Still there is a lot of duplicated effort between these packages on the one hand and a lot of incompatibilities between the packages on the other. The R ecosystem for text analysis is not exactly coherent or consistent at the moment.
My small contribution to the new text analysis ecosystem is the tokenizers package, which was recently accepted into rOpenSci after a careful peer review by Kevin Ushey. A new version of the package is on CRAN. (Also check out the Jeroen Ooms’s hunspell package, which is a part of rOpensci.)
One of the basic tasks in any NLP pipeline is turning texts (which humans can read) into tokens (which machines can compute with). For example, you might break a text into words or into n-grams. Here is an example using the former slave interviews from the Great Depression era Federal Writers' Project. (A data package with those interviews is in development here).
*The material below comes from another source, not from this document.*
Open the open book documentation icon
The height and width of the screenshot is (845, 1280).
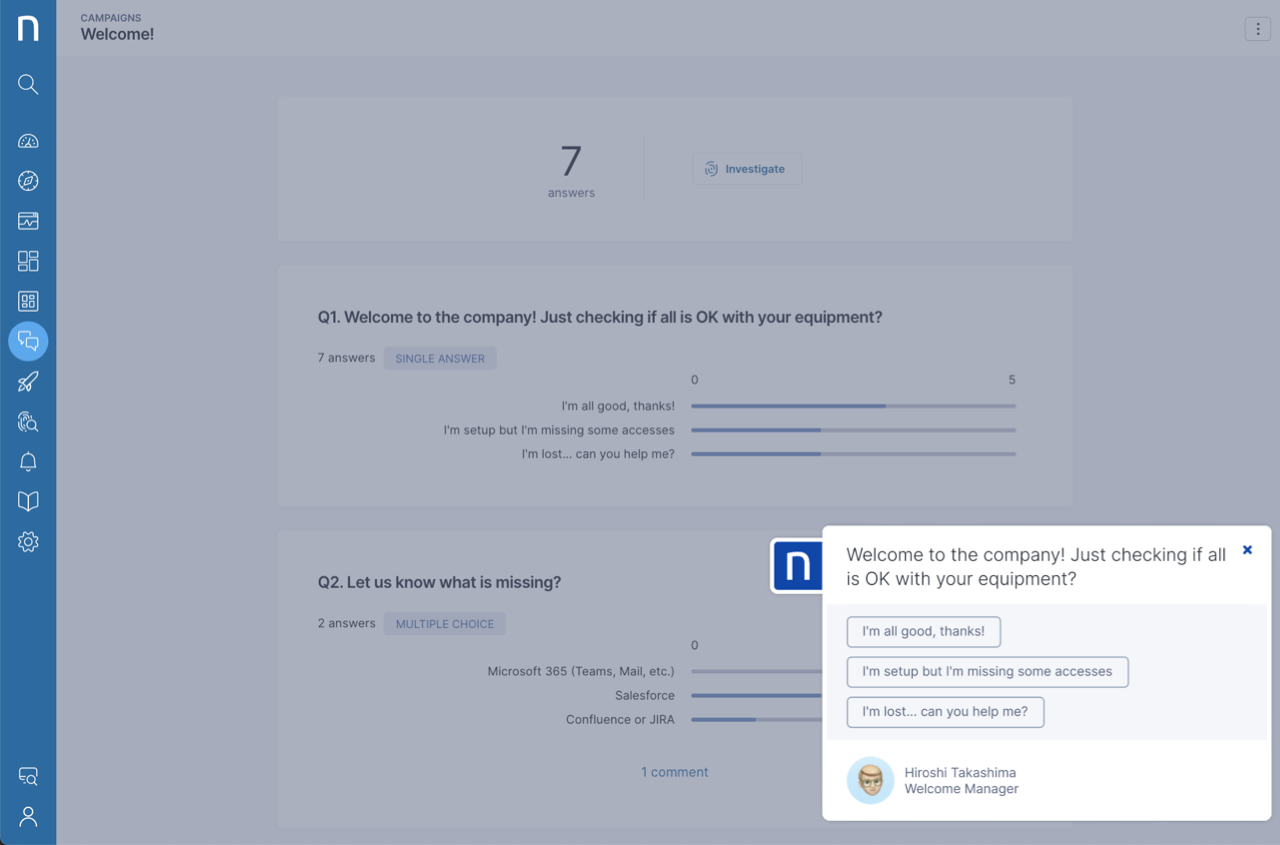point(28,502)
# devtools::install_github("lmullen/WPAnarratives")
# install.packages("tokenizers")
library(WPAnarratives)
library(tokenizers)
text <- head(wpa_narratives$text, 5)
class(text)
## [1] "character"
words <- tokenize_words(text, lowercase = TRUE)
str(words)
## List of 5
## $ : chr [1:1141] "_he" "loved" "young" "marster" ...
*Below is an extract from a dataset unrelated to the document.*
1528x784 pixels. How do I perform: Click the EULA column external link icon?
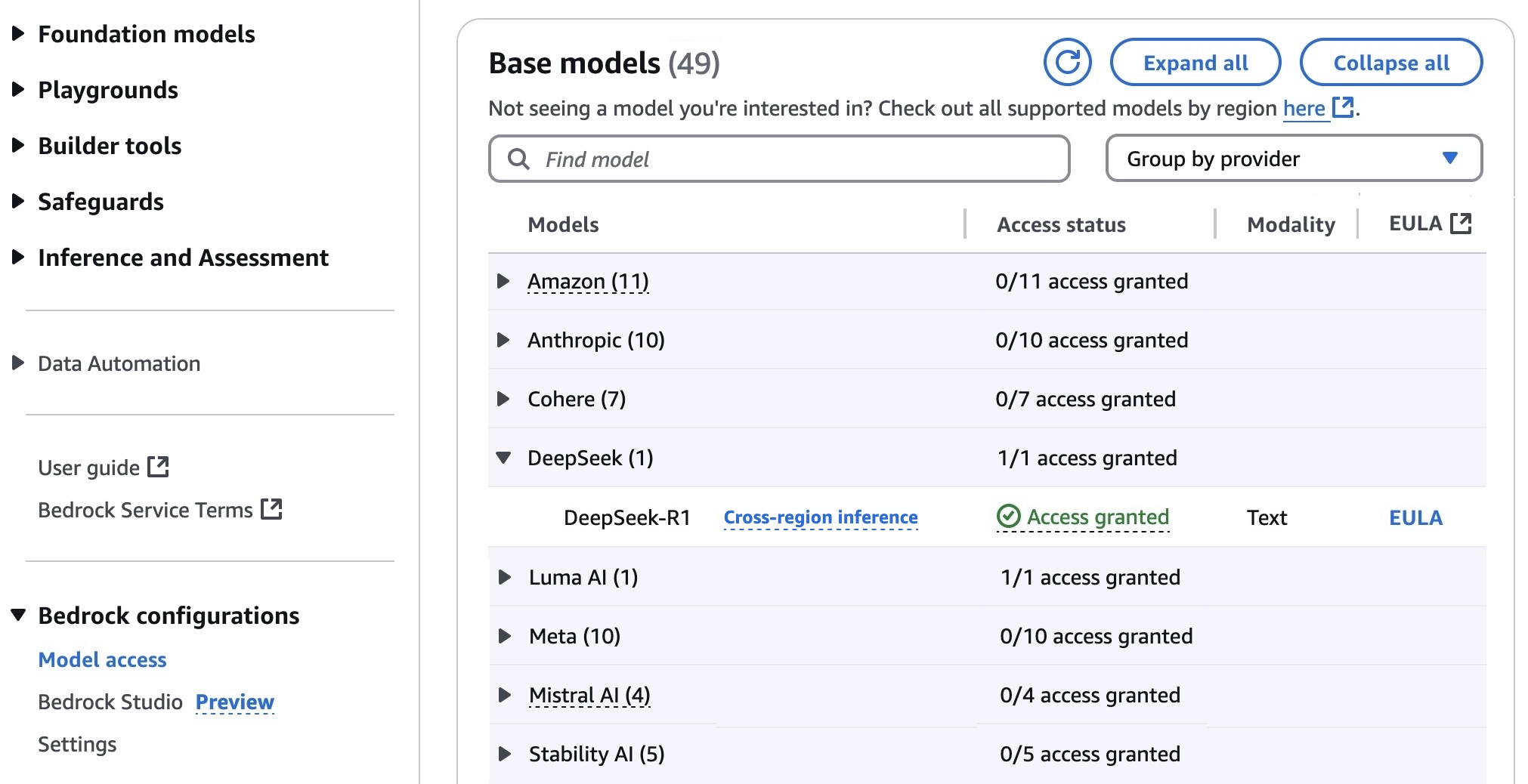click(x=1461, y=224)
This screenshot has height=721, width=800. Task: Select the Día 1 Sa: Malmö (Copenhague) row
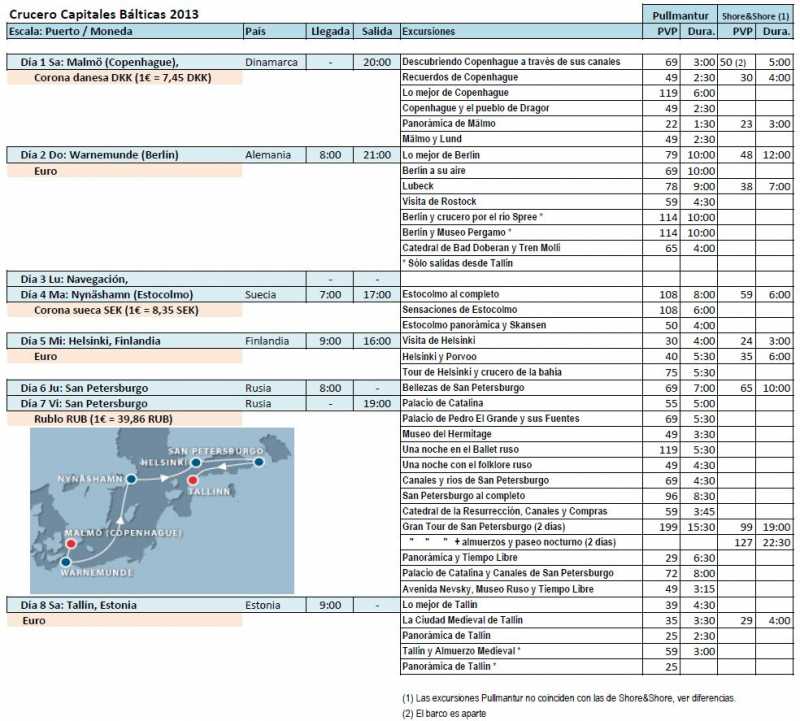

## $ : chr [1:1034] "_old" "joe" "can" "keep" ...
## $ : chr [1:824] "_jesus" "has" "my" "chillun" ...
## $ : chr [1:779] "charity" "anderson" "who" "believes" ...
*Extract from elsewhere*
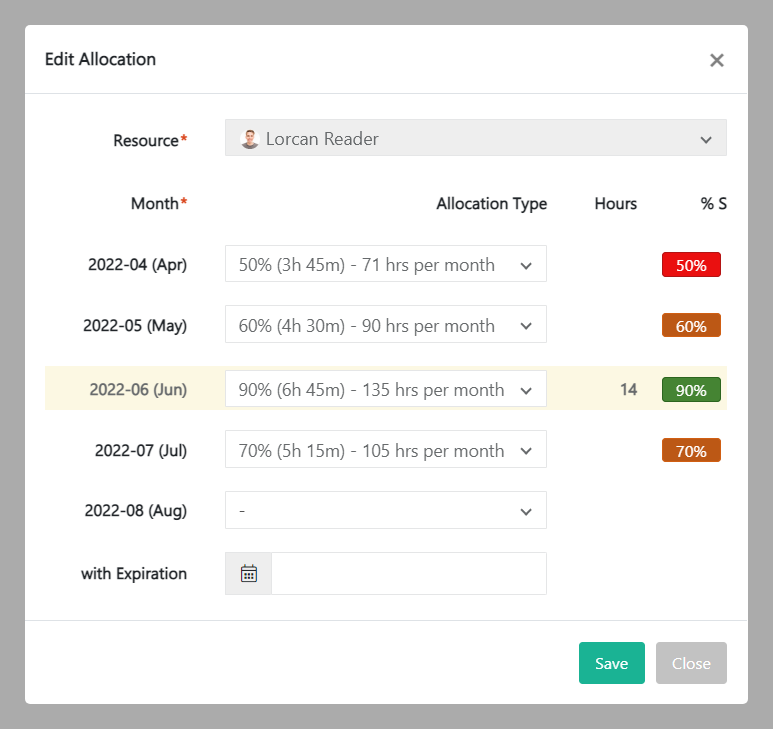Click the orange 60% badge

click(x=691, y=326)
## $ : chr [1:350] "dat" "was" "one" "time" ...
ngrams <- tokenize_ngrams(text, n_min = 3, n = 5)
str(ngrams)
## List of 5
## $ : chr [1:3414] "_he loved young" "_he loved young marster" "_he loved young marster john_" "loved young marster" ...
## $ : chr [1:3093] "_old joe can" "_old joe can keep" "_old joe can keep his" "joe can keep" ...
## $ : chr [1:2463] "_jesus has my" "_jesus has my chillun" "_jesus has my chillun counted_" "has my chillun" ...
## $ : chr [1:2328] "charity anderson who" "charity anderson who believes" "charity anderson who believes she" "anderson who believes" ...
## $ : chr [1:1041] "dat was one" "dat was one time" "dat was one time when" "was one time" ...
Practically all text analysis packages provide their own functions for tokenizing text, so why do R users need this package?
First, these tokenizers are reasonably fast. The basic string operations are handled by the stringi package, which is quick while also doing the correct thing across encodings and locales. And Dmitriy Selivanov (author of the text2vec package) has written the n-gram and skip n-gram tokenizers in C++ so that those are fast too. It is probably possible to write tokenizers with better performance, but these are fast enough for even large scale text mining efforts.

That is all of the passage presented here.